# Upstate NY, Looking to adopt.



## B_White (Dec 9, 2008)

Hello,

I have been following this forum for some time now, and it has been a tremendous help. So thank you to all.

I am finally in a good position to adopt. If anyone has any information on any adoptable dogs in the Upstate NY area please contact me. 

I am looking for a young active dog. Preferable 2 years old or younger, but would consider a little older. Color doesn't really matter as long as he/she is not white (wife's preference). He/she needs to be good with children, and cats. 

I currently work with the NYS Police, and my wife works for the County. We have one child, and we live in a single family house that we own. 

Any help would be greatly appreciated.

Brenton


----------



## Jax08 (Feb 13, 2009)

Have you contacted any of the rescues in New York? I know there are lots of GSD's on Petfinder for NY. But with your criteria it would probably be best to go thru a rescue to find a good match.


----------



## Amaruq (Aug 29, 2001)

What part of Upstate NY? I know there is a GSD rescue in the Rochester/Buffalo area.
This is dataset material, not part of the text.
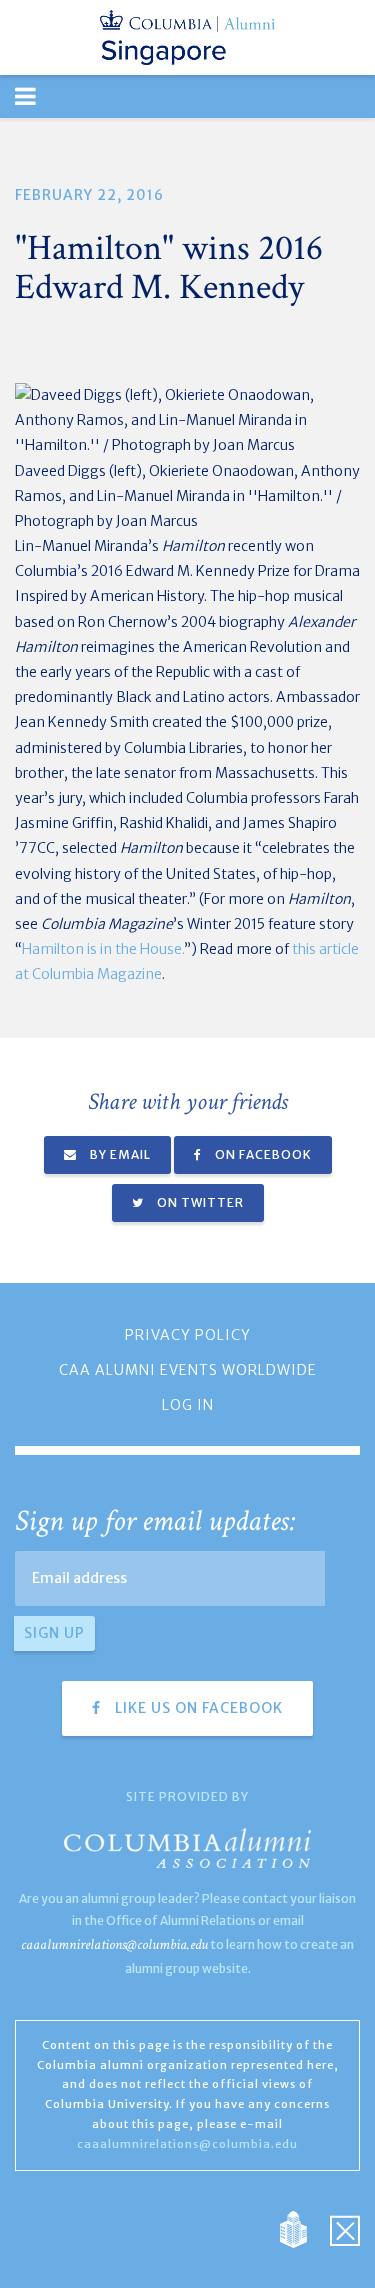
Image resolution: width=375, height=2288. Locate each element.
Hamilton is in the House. (103, 949)
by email (119, 1154)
Several members on this board are involved with them.


----------



## dd (Jun 10, 2003)

http://www.bigdogsbighearts.com/


----------



## JakodaCD OA (May 14, 2000)

I would take this dog in a heartbeat if I didn't have a houseful, he's not in NY and I'm not sure how close to you he is,,but he sounds like an awesome dog who needs to be rehomed..read thru the entire thread /updated pics
http://www.germanshepherds.com/forum/ubbthreads.php?ubb=showflat&Number=1029736&page=0&fpart=1


----------



## Jax08 (Feb 13, 2009)

I ditto Diane!! He's gorgeous. 

There is also a 5 mth old sable in a humane society in Dallas GA. It's possible transport could be arranged for you if you talked to one of the rescues.

http://www.germanshepherds.com/forum/ubbthreads.php?ubb=showflat&Number=1028236&page=1#Post1028236


----------



## B_White (Dec 9, 2008)

Thank you for all the replies and advise. It is greatly appreciated.

What is the process like for Big Dogs Big Hearts? They have a black GSD available that I would be very interested in.


----------



## dd (Jun 10, 2003)

They have an online application you can fill in. There is also contact info - why don't you shoot them an email?


----------



## lheberg3 (Jun 18, 2008)

Hi Brenton,

I am the application coordinator and a foster home for Big Dogs, Big Hearts Rescue Inc. (I am currently fostering Bodie, Hank, and Sally). Our process is such that we ask you to first submit an adoption application. We check personal references and if you have current/past dogs we will check your vet reference as well. After the application is processed we do a home visit. If there is a specific dog that you are interested in we try our best to bring that dog to your home visit, otherwise we bring another well socialized dog with us. All of our foster dogs stay a minimum of three weeks in our foster homes. Many of the foster homes have children and cats, and if there is a dog that you are interested in that does not live with either we will test them prior to placing them in your home. 

If there is a GSD that you are specifically interested the best thing to do is to contact the foster home that the dog is currently in to gain more information and to see if it could be a potential fit for you and your family. Under each summary of the dog is the foster homes e-mail address. We also have a Meet and Greet in both Rochester and Buffalo each Saturday where you can come out and meet our dogs. You can find more specific information about M&G on our website. If you have any other questions please feel ask!

Lindsay


----------



## B_White (Dec 9, 2008)

Hello, 

Sorry this took so long to reply to...I was having a little computer problem.

I mailed in an application to BDBH I am really interested in Johnny, Henry or Nellie. I am crossing my fingers for one of these fine companions. 

I have also applied to Shepherds HOPE Rescue.

The members of this forum have been great with helping me, and I am greatful to all who have been replying and PMing me. THANKS!


----------



## kularing (Aug 24, 2006)

Wow. Surprised no one mentioned Brightstar. http://www.brightstargsd.org 

Please feel free to check out our website.


----------